## begin Provided data
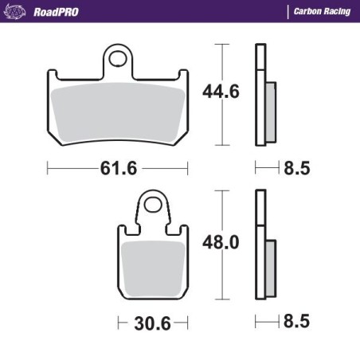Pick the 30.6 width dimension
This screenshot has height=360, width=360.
154,323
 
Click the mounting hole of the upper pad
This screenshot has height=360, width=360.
120,58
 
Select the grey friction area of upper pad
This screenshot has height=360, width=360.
119,111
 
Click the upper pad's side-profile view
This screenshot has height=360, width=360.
260,95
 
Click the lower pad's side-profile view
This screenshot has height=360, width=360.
260,247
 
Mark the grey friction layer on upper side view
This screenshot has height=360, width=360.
269,112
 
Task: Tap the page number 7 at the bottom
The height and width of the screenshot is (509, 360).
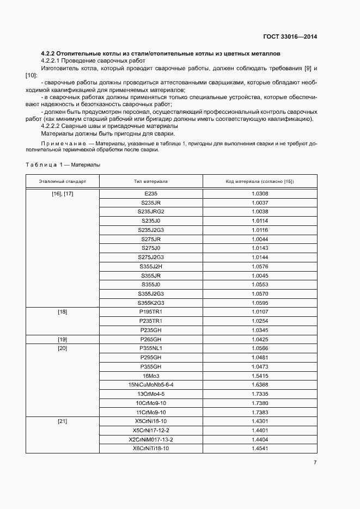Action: (x=315, y=463)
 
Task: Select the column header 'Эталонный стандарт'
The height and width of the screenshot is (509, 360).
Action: (x=62, y=181)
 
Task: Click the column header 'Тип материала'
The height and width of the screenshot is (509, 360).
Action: (x=150, y=181)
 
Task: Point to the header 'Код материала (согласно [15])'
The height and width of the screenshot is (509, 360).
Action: (x=260, y=181)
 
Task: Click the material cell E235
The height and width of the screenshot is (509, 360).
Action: (x=150, y=193)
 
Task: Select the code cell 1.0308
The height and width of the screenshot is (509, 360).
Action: (x=260, y=193)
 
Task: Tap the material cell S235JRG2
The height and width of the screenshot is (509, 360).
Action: (x=150, y=212)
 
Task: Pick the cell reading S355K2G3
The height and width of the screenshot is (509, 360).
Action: (x=150, y=303)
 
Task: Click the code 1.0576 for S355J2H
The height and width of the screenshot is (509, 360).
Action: (x=260, y=266)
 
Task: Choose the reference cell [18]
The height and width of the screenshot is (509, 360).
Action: (x=62, y=312)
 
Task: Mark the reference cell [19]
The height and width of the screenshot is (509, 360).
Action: (x=62, y=339)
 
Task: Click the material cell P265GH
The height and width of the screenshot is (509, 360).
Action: (x=150, y=339)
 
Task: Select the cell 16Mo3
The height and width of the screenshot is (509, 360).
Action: (x=150, y=376)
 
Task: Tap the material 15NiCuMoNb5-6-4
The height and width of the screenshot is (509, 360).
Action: (x=150, y=385)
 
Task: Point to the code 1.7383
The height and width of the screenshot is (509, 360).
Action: (x=260, y=412)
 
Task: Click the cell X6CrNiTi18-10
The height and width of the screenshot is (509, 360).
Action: (x=150, y=449)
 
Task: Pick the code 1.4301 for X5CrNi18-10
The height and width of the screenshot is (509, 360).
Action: (x=260, y=421)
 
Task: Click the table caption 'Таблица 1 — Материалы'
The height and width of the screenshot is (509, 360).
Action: (x=63, y=164)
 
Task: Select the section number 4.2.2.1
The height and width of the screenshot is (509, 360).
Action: (x=53, y=61)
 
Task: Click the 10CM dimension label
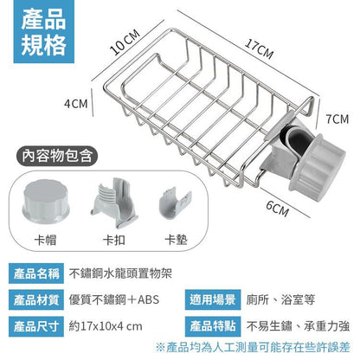125,42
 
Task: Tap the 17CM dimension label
259,49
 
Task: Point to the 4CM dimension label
76,104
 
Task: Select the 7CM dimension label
338,119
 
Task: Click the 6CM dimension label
277,209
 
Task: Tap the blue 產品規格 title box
44,32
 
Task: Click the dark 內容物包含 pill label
57,156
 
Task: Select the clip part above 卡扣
114,202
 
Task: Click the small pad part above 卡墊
175,203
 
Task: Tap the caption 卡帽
45,240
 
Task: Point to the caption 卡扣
114,240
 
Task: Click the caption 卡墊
176,240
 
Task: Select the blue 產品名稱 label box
36,273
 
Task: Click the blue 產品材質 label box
36,300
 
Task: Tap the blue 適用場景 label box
213,300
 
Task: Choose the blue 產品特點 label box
213,326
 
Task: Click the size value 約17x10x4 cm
106,326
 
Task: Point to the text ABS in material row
149,300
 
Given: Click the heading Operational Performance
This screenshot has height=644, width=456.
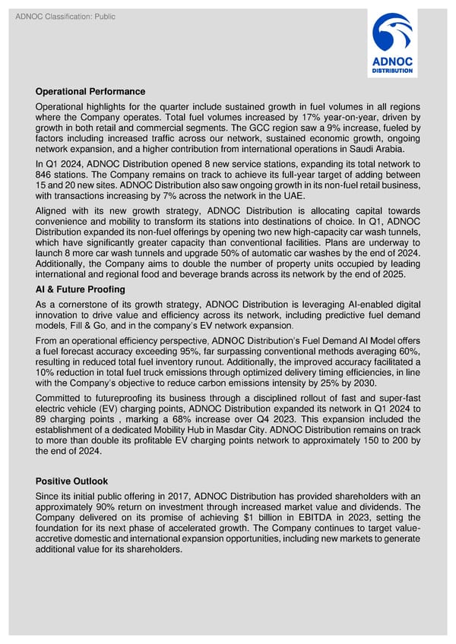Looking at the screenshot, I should (x=90, y=92).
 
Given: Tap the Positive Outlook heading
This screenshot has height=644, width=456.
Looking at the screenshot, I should (x=71, y=481).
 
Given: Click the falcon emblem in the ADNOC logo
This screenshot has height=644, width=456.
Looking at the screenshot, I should (x=391, y=33).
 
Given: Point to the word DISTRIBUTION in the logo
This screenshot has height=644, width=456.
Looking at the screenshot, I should (x=392, y=71).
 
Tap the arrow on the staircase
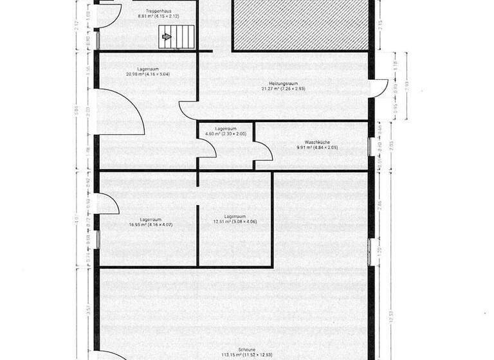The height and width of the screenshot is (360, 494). (167, 37)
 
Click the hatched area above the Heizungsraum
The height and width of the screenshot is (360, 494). (303, 24)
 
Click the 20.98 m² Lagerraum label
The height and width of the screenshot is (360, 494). (149, 71)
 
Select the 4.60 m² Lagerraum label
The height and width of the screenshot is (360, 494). (225, 131)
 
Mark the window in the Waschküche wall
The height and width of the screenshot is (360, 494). (370, 146)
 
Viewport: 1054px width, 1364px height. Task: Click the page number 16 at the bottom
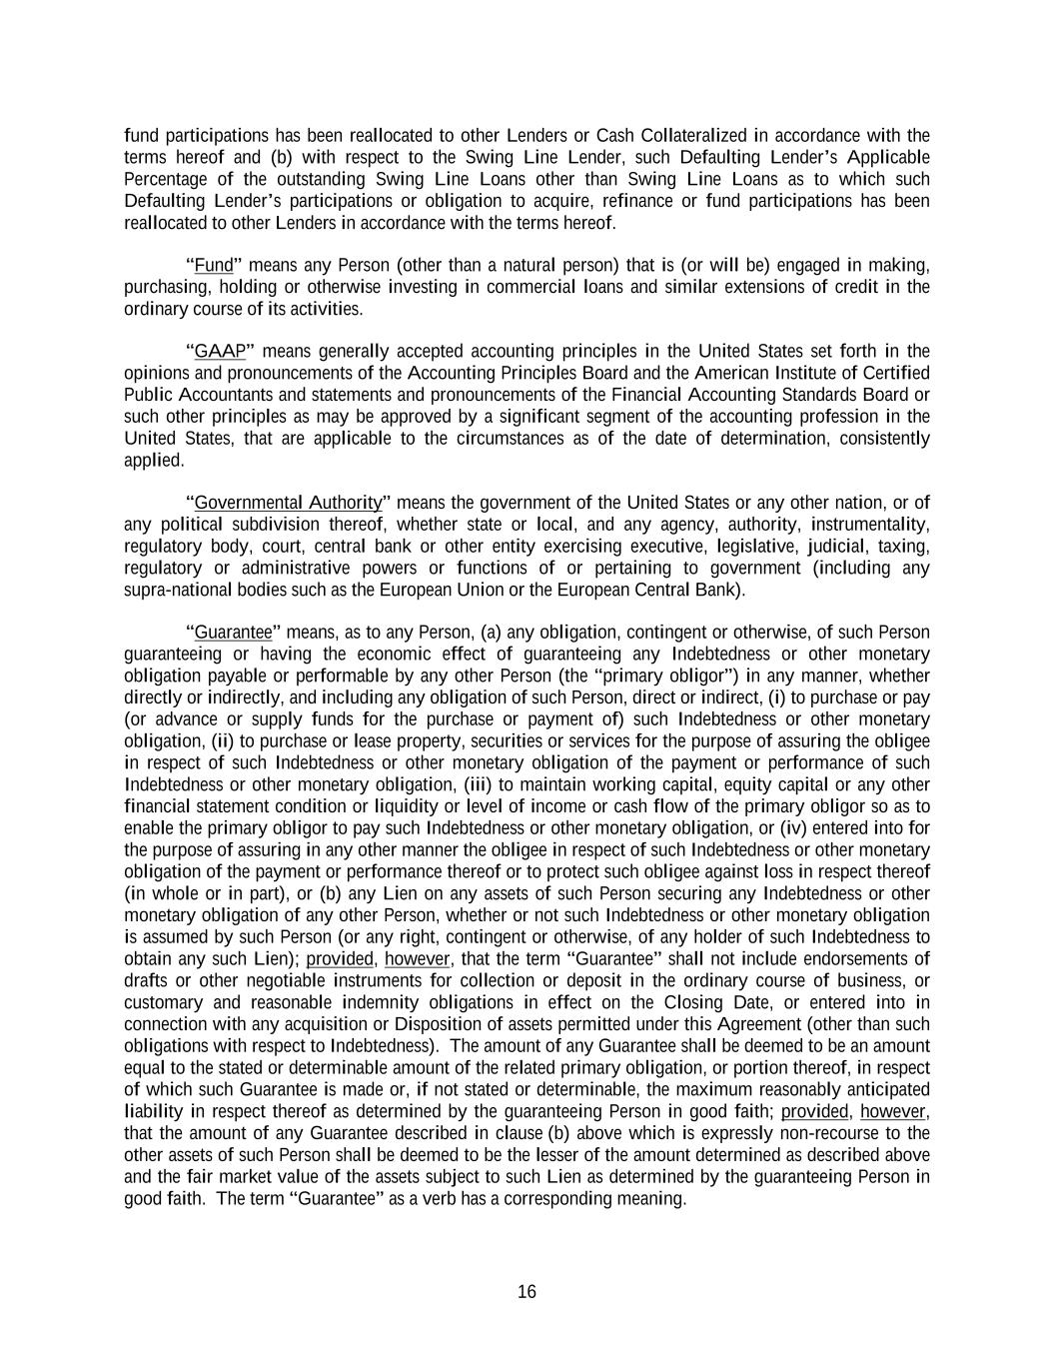[x=527, y=1292]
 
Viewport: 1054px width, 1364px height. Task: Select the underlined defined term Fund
[x=213, y=266]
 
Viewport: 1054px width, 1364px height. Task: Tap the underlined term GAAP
[x=220, y=352]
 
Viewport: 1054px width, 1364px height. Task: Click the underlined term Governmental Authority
[x=288, y=503]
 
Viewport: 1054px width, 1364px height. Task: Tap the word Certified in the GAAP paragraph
[x=896, y=374]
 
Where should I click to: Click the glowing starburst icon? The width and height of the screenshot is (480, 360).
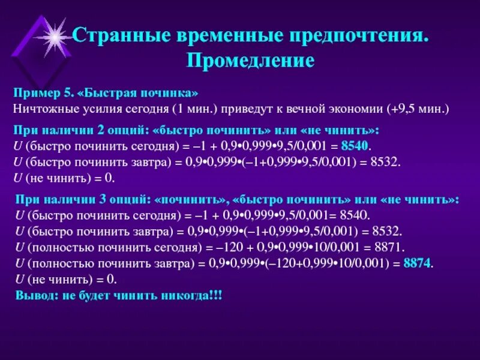tap(55, 37)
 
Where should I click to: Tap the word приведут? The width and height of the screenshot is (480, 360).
tap(256, 109)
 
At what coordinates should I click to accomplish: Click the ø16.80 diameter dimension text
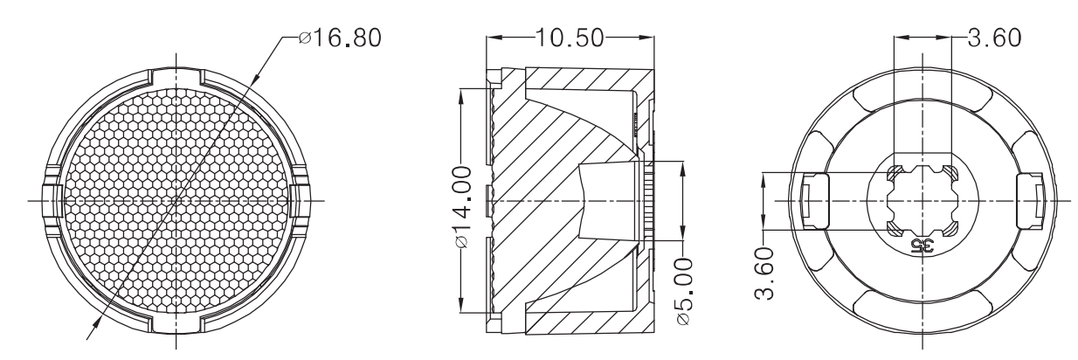click(340, 38)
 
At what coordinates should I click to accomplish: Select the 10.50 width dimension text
click(570, 38)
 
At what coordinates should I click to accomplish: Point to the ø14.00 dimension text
click(463, 207)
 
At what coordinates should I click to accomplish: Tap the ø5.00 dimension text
click(684, 291)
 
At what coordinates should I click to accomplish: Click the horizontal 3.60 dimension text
click(994, 38)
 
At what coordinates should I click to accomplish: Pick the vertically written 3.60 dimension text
click(764, 273)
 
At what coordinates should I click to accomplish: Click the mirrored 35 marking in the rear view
click(922, 246)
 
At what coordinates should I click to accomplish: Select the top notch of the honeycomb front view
click(176, 77)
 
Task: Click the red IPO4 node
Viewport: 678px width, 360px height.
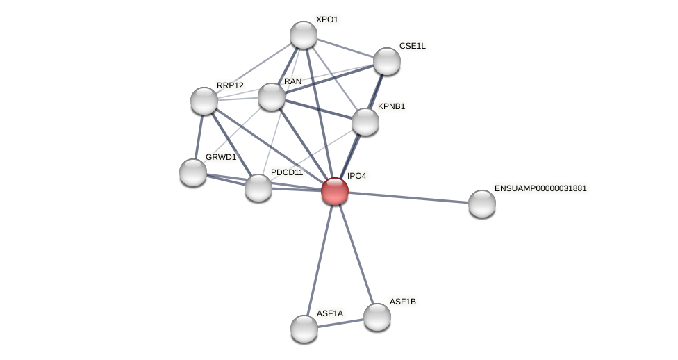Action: pos(335,191)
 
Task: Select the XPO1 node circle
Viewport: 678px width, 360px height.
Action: pos(304,35)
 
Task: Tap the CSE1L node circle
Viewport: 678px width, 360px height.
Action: pos(387,61)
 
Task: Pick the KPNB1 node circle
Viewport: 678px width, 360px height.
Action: pos(365,122)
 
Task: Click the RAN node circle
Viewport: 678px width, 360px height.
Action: pos(272,97)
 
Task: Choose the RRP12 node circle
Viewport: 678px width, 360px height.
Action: pos(204,101)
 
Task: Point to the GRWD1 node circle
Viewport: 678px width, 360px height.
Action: pos(193,172)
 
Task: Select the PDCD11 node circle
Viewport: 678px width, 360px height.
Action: pos(258,188)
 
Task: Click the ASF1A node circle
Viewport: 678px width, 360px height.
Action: pos(304,329)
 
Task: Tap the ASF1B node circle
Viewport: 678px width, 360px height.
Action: pos(377,317)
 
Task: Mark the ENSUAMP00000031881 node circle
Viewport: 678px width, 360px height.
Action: pos(482,204)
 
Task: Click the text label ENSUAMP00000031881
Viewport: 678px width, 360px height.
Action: pos(540,188)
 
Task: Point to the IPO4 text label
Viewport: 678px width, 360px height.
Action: pos(356,176)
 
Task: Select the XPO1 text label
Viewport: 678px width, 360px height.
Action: pos(326,19)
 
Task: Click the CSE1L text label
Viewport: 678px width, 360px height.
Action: pos(412,46)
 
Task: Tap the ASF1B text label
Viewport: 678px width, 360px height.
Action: pos(402,302)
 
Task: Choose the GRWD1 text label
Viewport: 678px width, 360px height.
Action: pos(221,157)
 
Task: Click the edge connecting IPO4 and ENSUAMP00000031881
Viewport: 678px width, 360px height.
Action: pos(410,197)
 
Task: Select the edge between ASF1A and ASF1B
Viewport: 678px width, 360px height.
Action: pos(340,322)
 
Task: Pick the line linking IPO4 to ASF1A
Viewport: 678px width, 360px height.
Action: pos(320,260)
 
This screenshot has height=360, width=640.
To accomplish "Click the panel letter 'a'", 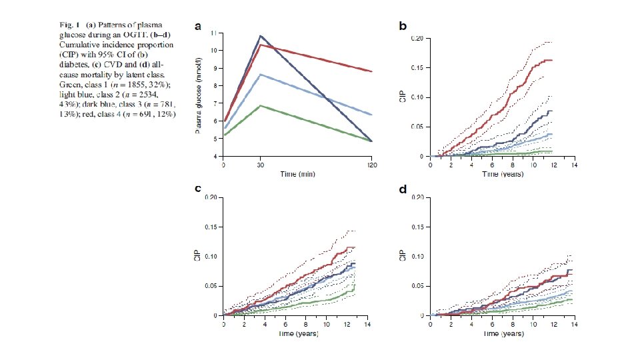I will [x=197, y=27].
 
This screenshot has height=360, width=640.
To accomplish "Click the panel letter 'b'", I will [x=403, y=27].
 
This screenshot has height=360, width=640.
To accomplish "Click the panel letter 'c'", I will [x=197, y=189].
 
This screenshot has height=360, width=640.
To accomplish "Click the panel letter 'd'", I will [x=403, y=189].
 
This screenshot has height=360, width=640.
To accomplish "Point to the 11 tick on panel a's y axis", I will [x=213, y=32].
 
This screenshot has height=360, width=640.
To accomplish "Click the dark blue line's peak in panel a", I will [x=261, y=35].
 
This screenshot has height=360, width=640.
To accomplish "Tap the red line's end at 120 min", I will [x=371, y=71].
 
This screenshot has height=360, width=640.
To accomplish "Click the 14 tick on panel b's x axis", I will [x=572, y=164].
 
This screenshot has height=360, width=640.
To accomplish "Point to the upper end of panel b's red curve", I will [x=551, y=60].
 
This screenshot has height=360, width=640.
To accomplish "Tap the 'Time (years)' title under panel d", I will [x=503, y=332].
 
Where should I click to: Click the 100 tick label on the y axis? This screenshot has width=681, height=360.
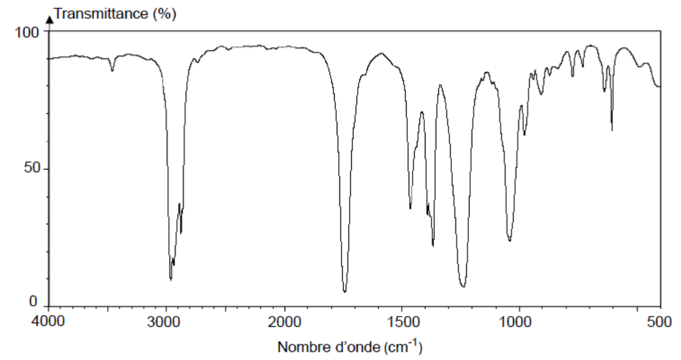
## end Provided data
Work to complete.
Below the records, reproduce without alteration the lines between the line containing "Viewport: 1054px width, 1364px height. Task: Click the page" and the line containing "click(922, 246)", inclusive, omitting the pictures.

The response.
Viewport: 1054px width, 1364px height. Task: Click the page number 16 at the bottom
[x=527, y=1292]
 
Viewport: 1054px width, 1364px height. Task: Select the underlined defined term Fund
[x=213, y=266]
 
Viewport: 1054px width, 1364px height. Task: Tap the underlined term GAAP
[x=220, y=352]
 
Viewport: 1054px width, 1364px height. Task: Click the underlined term Governmental Authority
[x=288, y=503]
 
Viewport: 1054px width, 1364px height. Task: Tap the word Certified in the GAAP paragraph
[x=896, y=374]
 
Where should I click to: Click the glowing starburst icon? The width and height of the screenshot is (480, 360).
tap(55, 37)
 
Where should I click to: Tap the word приведут? The width and height of the screenshot is (480, 360).
tap(256, 109)
 
At what coordinates should I click to accomplish: Click the ø16.80 diameter dimension text
click(340, 38)
 
At what coordinates should I click to accomplish: Select the 10.50 width dimension text
click(570, 38)
 
At what coordinates should I click to accomplish: Point to the ø14.00 dimension text
click(463, 207)
 
At what coordinates should I click to accomplish: Tap the ø5.00 dimension text
click(684, 291)
 
At what coordinates should I click to accomplish: Click the horizontal 3.60 dimension text
click(994, 38)
 
At what coordinates should I click to accomplish: Pick the vertically written 3.60 dimension text
click(764, 273)
 
At what coordinates should I click to accomplish: Click the mirrored 35 marking in the rear view
click(922, 246)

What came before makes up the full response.